At first glance, 19 year-old Joann Chmell appears to be just another cheery young volunteer at ADI Negev-Nahalat Eran’s early intervention kindergarten. But her radiant smile veils the deep pain of knowing the bitter truth about her German roots and her ongoing struggle to stand with Israel at all costs.
For five years, Joann has been involved with ‘March of Life’, an initiative founded by Jobst and Charlotte Bittner and TOS Ministries in Tübingen, Germany, to transform the descendants of Nazis and Nazi sympathizers into the loudest voices against today’s anti-Semitism. With the help of March of Life, Joann was able to find definitive answers to the uncomfortable questions that her family aggressively avoided for decades.

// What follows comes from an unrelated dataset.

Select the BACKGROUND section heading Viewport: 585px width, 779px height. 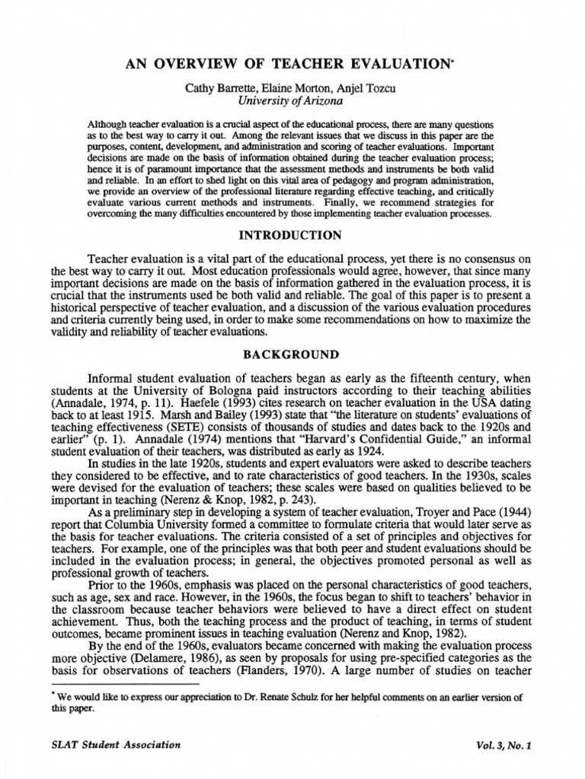[292, 354]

While her cousins regard both of her maternal great-grandfathers as “honest men with desk jobs,” the truth is far more nefarious. One worked at the train station just outside Auschwitz and was actively involved in the final selection process that took place before each car entered the infamous concentration camp. The other was a police officer who, as a proud member of the Nazi party, took part in Kristallnacht, helped search Jewish houses and orchestrated death marches towards the end of WWII.
On her father’s side, another great grandfather worked directly for the ‘Wehrmacht,’ the unified armed forces of Nazi Germany, from their office in Antwerp, Belgium.

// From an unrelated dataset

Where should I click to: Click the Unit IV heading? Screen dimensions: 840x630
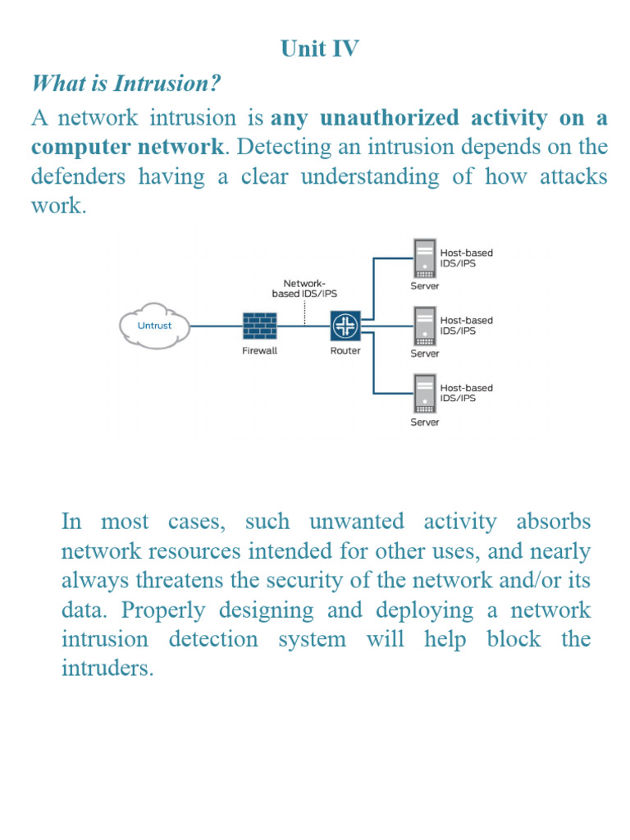point(319,49)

“No one in my family ever talks about how these men were complicit in acts of pure evil. They make excuses and find ways to praise them for the good they did for German society. I knew that if I couldn’t make my own family see the truth about the past, I needed to do something drastic to change the future,” asserts Joann.
“One of the largest Nazi euthanasia camps was located just outside my hometown of Tübingen. Thousands of people with disabilities were murdered at this camp, and it is devastating that my great grandfather was part of the selection process. For me, it’s very special to work and live at ADI Negev-Nahalat Eran and do the polar opposite, to embrace my humanity and see what can happen when you give people with disabilities endless love and the tools and opportunities to grow and thrive.”
By the time she leaves Israel at the end of May, Joann will have spent six months volunteering in Israel: four months at ADI Negev-Nahalat Eran and two months working with Holocaust survivors in Caesarea.
“It’s surreal doing this important work here in Israel and watching my peers in Germany, the US and other countries embrace the same hateful ideology as my great grandfathers. It is clear that many people have not learned anything from history, so I must do my part and speak up. All Germans my age need to ask more questions and uncover the truth, and I urge them to follow my lead, even if I lose friends in the process. I’m not ashamed to wear my Israel pendant, and I’m not afraid to lose friends or paint a target on my back. I stand for humanity. I stand with Israel.”